### ASSIGNED TASK
Copy exactly the lines of the data below that run from the line holding "The image size is (1280, 1024)." through the line holding "You are a computer-use agent. Screen dimensions: 1104x589", both ends included.

------ LISTED RECORDS

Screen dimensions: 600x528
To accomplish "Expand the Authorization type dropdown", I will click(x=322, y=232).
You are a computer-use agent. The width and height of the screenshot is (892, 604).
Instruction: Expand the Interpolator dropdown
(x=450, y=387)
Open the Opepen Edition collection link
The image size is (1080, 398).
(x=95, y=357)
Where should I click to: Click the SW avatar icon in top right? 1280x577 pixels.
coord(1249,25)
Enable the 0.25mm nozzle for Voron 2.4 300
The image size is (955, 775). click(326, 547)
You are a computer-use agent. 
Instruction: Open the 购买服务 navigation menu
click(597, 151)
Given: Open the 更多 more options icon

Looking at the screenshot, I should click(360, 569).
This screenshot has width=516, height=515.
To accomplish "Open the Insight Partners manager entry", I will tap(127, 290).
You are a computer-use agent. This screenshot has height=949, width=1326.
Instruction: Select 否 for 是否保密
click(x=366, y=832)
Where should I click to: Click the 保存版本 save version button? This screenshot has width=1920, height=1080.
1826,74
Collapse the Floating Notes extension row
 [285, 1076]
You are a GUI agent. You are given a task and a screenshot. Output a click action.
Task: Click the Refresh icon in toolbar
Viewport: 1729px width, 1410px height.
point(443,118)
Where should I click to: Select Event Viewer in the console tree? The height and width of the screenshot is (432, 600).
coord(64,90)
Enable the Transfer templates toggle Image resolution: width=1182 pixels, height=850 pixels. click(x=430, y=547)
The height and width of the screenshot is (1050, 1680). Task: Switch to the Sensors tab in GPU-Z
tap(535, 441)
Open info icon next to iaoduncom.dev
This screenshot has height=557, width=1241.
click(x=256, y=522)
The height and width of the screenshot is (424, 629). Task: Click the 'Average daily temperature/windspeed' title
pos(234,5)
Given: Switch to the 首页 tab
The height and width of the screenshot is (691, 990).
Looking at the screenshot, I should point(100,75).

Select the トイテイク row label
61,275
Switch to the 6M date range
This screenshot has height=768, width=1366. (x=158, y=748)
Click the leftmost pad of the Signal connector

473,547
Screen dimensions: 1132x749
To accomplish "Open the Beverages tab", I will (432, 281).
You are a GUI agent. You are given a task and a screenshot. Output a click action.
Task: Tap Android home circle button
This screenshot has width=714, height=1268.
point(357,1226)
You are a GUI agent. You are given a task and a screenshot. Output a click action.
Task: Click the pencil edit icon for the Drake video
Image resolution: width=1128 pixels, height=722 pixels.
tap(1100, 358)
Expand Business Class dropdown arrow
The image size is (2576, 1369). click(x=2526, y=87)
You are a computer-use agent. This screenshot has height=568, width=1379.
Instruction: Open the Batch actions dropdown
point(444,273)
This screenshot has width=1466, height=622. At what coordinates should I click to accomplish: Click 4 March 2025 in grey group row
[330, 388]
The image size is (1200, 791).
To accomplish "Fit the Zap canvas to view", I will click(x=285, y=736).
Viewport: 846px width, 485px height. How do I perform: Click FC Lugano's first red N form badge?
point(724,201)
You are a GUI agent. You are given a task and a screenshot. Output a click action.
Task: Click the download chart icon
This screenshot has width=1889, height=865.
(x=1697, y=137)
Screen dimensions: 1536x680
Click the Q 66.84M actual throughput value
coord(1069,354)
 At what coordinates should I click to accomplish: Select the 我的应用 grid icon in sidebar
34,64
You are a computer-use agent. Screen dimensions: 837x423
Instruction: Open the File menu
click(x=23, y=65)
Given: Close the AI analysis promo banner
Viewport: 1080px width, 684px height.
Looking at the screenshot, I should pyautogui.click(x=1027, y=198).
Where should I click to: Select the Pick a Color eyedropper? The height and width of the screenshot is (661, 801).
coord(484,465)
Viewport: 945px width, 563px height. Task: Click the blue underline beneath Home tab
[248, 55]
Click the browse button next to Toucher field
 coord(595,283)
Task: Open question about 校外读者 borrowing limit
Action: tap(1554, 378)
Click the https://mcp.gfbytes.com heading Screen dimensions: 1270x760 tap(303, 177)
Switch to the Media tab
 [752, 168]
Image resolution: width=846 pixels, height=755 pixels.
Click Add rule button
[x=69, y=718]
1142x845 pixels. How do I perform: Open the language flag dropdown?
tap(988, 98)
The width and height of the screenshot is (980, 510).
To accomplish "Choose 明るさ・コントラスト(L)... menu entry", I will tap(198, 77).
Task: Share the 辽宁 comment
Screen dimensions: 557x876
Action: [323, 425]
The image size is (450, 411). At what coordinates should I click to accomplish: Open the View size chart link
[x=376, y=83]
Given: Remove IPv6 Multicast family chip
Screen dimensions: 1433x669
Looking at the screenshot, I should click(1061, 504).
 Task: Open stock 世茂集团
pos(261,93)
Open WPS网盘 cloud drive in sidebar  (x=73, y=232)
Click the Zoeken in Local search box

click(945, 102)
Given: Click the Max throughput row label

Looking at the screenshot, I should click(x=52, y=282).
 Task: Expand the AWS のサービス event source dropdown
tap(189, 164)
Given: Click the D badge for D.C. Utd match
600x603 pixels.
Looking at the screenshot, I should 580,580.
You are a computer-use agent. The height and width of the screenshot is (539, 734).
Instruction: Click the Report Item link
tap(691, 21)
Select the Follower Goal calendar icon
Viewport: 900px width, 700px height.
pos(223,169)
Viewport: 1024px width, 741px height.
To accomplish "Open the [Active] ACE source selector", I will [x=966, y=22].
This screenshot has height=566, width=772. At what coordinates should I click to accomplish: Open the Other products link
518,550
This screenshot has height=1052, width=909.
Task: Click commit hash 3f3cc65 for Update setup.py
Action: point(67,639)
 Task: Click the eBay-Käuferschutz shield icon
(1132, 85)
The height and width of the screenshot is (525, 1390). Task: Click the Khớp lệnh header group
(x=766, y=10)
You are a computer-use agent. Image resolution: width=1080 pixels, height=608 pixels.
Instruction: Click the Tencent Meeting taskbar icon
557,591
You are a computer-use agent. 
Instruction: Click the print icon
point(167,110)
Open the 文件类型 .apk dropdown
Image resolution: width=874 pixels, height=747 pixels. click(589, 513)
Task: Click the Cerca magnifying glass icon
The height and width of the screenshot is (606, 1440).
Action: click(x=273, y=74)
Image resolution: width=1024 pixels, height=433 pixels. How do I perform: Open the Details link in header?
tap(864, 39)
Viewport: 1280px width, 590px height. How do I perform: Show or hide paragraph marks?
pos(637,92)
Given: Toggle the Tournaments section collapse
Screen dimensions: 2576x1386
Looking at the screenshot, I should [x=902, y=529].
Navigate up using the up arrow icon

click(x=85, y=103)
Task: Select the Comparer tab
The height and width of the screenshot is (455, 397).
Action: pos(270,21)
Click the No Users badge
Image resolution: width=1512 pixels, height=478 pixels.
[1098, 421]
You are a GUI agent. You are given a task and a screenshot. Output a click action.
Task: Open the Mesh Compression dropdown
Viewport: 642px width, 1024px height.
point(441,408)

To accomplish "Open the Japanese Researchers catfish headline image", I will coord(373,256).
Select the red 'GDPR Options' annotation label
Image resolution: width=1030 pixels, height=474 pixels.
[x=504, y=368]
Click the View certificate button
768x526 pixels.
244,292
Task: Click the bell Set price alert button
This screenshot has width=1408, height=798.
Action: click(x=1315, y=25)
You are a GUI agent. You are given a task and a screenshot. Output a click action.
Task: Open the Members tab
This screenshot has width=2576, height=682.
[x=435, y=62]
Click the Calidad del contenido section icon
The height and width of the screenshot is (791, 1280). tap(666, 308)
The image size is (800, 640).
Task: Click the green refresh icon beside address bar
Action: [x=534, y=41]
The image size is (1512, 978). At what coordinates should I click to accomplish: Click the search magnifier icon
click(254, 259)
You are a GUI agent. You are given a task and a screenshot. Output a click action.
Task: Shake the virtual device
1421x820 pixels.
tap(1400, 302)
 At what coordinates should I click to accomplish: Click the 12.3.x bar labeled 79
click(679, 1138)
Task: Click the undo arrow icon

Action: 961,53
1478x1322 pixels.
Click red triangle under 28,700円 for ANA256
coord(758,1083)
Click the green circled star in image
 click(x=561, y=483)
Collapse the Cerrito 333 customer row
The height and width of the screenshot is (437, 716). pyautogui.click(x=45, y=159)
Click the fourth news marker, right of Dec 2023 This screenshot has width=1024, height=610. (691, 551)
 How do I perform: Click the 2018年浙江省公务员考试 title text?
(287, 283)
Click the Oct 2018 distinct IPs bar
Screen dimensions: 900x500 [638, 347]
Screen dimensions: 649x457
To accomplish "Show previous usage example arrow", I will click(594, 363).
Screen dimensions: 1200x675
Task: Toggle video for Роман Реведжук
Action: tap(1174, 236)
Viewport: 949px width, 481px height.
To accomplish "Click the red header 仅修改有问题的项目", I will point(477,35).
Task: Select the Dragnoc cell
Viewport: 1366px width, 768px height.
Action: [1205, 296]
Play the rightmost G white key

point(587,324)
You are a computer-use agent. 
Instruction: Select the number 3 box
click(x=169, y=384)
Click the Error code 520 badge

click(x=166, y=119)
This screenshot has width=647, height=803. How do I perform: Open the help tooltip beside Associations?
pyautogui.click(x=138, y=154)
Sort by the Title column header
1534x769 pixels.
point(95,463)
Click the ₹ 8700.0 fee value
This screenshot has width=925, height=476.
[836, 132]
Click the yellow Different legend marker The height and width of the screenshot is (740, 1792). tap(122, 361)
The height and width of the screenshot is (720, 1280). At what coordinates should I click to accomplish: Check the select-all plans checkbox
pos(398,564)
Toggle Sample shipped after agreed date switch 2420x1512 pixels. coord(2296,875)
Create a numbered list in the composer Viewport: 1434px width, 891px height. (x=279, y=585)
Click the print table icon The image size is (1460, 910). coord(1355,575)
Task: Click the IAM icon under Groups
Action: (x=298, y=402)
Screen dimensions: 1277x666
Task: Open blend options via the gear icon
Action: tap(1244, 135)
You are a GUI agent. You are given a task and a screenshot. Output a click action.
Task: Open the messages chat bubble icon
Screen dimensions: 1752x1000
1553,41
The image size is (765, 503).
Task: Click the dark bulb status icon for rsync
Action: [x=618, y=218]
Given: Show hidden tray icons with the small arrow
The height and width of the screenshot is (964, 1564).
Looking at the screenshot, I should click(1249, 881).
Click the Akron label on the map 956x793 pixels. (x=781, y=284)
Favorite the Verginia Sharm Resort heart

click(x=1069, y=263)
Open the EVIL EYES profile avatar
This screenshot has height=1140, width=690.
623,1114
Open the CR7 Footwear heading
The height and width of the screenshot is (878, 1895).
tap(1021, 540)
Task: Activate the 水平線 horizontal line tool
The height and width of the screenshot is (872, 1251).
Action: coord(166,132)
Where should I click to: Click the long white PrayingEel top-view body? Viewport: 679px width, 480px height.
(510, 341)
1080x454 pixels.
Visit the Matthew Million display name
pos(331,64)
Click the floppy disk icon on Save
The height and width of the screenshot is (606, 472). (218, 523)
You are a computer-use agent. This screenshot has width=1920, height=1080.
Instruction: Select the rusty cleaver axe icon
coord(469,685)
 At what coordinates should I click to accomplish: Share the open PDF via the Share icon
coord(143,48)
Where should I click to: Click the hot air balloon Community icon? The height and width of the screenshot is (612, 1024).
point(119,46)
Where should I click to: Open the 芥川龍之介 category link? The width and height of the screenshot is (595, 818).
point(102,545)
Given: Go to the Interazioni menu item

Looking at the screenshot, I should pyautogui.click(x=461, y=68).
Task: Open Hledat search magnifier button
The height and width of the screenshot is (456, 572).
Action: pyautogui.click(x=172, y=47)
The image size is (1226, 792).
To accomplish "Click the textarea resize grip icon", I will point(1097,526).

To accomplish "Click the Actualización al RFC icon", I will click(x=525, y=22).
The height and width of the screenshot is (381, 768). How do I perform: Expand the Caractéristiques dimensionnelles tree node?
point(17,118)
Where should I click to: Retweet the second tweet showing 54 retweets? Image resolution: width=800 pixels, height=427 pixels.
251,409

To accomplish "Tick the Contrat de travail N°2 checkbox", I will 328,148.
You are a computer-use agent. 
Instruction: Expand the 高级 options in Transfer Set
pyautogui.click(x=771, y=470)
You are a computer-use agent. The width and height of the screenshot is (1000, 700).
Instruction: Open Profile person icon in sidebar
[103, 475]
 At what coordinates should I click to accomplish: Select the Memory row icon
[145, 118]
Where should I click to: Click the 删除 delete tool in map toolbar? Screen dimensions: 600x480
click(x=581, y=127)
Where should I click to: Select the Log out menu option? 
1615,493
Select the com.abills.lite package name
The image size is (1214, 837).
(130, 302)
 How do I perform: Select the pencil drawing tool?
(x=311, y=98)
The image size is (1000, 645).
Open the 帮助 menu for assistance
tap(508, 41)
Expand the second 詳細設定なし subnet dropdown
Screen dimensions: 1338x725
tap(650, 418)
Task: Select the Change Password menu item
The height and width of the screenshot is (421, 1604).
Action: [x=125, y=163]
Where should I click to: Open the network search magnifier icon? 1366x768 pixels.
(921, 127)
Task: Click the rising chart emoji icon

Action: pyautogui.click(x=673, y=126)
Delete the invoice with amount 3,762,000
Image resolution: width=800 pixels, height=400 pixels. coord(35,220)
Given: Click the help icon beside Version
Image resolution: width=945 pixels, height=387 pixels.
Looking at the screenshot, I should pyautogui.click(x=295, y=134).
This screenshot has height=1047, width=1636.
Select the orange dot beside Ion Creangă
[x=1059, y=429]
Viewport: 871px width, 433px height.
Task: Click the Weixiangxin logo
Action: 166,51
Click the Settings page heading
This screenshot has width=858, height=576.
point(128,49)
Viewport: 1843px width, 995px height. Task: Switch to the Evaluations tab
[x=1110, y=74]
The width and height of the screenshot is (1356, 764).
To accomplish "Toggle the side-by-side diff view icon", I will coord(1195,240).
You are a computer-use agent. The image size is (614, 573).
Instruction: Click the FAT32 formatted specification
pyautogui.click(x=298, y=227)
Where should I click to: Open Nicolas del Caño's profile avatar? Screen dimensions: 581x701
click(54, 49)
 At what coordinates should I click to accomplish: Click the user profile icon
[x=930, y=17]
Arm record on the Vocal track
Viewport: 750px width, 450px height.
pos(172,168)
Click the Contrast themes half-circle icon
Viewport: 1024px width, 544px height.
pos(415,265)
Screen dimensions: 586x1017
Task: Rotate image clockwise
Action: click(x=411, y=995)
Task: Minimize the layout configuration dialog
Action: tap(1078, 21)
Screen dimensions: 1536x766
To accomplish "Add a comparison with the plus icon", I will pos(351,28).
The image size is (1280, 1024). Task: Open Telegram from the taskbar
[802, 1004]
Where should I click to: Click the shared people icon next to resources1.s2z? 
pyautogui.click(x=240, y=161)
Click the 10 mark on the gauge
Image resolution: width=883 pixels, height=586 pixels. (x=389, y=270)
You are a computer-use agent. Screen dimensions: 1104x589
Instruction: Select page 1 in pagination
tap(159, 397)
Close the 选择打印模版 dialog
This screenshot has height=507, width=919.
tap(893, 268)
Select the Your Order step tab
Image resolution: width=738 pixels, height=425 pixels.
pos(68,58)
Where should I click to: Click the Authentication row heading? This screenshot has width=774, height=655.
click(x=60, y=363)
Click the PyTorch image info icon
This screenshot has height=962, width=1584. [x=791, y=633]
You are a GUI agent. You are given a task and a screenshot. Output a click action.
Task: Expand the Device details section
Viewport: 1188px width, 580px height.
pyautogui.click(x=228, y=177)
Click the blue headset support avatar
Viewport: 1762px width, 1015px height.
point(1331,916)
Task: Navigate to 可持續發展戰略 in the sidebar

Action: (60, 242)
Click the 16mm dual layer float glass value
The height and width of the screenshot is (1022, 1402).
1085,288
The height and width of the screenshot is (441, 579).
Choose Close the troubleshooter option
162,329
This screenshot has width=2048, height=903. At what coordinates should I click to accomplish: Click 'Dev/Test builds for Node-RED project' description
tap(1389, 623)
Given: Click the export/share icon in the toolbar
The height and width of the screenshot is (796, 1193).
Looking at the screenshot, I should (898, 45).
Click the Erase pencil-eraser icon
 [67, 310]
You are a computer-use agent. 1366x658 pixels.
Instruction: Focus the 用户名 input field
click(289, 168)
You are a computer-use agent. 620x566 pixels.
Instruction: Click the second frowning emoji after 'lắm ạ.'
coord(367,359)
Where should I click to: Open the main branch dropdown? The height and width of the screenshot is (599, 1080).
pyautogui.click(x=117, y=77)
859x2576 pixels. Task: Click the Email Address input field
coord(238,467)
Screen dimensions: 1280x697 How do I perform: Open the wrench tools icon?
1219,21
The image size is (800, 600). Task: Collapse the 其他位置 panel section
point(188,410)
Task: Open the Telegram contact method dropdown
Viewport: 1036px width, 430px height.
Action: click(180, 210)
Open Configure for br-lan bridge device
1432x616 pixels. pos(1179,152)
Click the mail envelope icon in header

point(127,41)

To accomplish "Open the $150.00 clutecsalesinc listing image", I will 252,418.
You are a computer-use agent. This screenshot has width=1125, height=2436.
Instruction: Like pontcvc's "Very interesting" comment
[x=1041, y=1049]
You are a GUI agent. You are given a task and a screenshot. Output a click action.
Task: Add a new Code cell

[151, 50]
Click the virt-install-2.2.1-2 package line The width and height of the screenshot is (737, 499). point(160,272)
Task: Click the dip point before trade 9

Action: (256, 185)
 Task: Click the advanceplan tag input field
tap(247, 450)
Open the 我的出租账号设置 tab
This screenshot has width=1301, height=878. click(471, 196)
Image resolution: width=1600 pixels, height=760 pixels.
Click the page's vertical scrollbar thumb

------------

### SOLUTION
The image size is (1280, 1024). Task: Open Telegram from the taskbar
[802, 1004]
Where should I click to: Click the shared people icon next to resources1.s2z? 
pyautogui.click(x=240, y=161)
Click the 10 mark on the gauge
Image resolution: width=883 pixels, height=586 pixels. (x=389, y=270)
You are a computer-use agent. Screen dimensions: 1104x589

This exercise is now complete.